Thank you, thank you, thank you Linda and Mary!!!

Anonymous said...

How nice to get my question answered! Thanks, Mary and Linda. Look forward to next month's session.

Would be lovely, wouldn't it, to have our fashion problems resolved by a similar expert, too. I have a few issues with support underwear I could do with some advice about!


Robo said...

Re question 12 about foundations for South Asian skin -- Nars is definitely a winner. I'm on the lighter end of South Asian skin, but the "Santa Fe" shade works beautifully. It completely disappeared into my skin and gives good coverage, and that is usually a tall order for South Asian women looking for good foundation.

Good answers to all questions =]

Anonymous said...

I love Mary's point of view on aging, and has made me think a little about my own attitude, 50 is not so bad.

Anonymous said...

thank you linda and mary. mary's comment about 40 not being old made me feel so much better!
and i love her advice- the chanel powder to cream foundation is amazing- it makes such a difference.

Anonymous said...

This was lovely. Thank both of you. I don't wear much makeup (you know, that French "scrubbed-face" look with lipstick and some eye makeup) but I too wonder about how to look not so GREY in wintertime as I get older - I'm not light-skinned enough to look ghostly, but pale-olive can look positively greenish.

Agree about the pink lipstick, but I have been wondering what to wear - I used to love the Parisienne red lipstick, an eyething and nothing more look, but like Linda, now I find it looks too harsh. (I think I'm about the same skintone as Linda, and I'm a couple of years younger, which is insignificant at our age).

Overall, this was lovely and life-affirming.

lagatta à Montréal said...

Snif - once again I'm anonymous! I'm not any kind of mous - I'm a cat from Montreal!

Susan said...

Looks like I'll be hitting Sephora and the department store make-up counters this weekend.

Thanks to both of you, Linda and Mary.

Anonymous said...

Thank you Linda and Mary! While I agree with Mary that the majority of organic skincare lines aren't so great, I personally LOVE Dr.Hauschka products. They work really well for me - and they are coming out with a "Regenerating" skincare series soon (it's already available in Germany). And I love their new makeup collection! I recommend it for people who want to try out organic makeup.

Anonymous said...

In response to annonymous's problem of grey olive skin in winter, I have used for many years Clarins Beauty Flash Balm (Eclat de Beaute) every morning over moisturiser.
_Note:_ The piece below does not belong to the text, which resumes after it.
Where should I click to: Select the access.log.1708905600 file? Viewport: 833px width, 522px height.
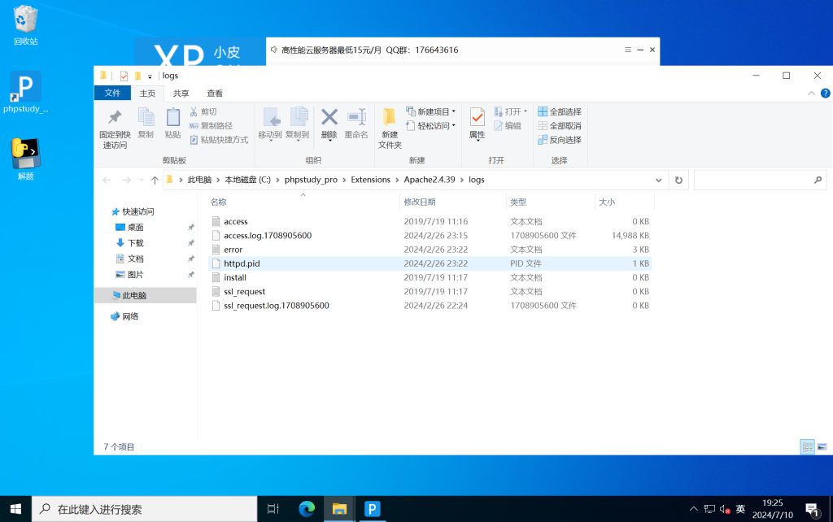click(268, 236)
It is a lovely peachy colour in the tube and a very light application gives a dewy glow as if you've just come in from a blowy walk along the seashore. It suits my Anglo Italian complexion perfectly and avoids any need for foundation or powder, thus allowing the scrubbed French look you mention. I'm sure you will not be disappointed.

Anonymous said...

I've seen reading glasses with hinged lenses, i.e., you can tilt one lens down while you're applying makeup on that side, then reverse. Can't remember who makes them, though!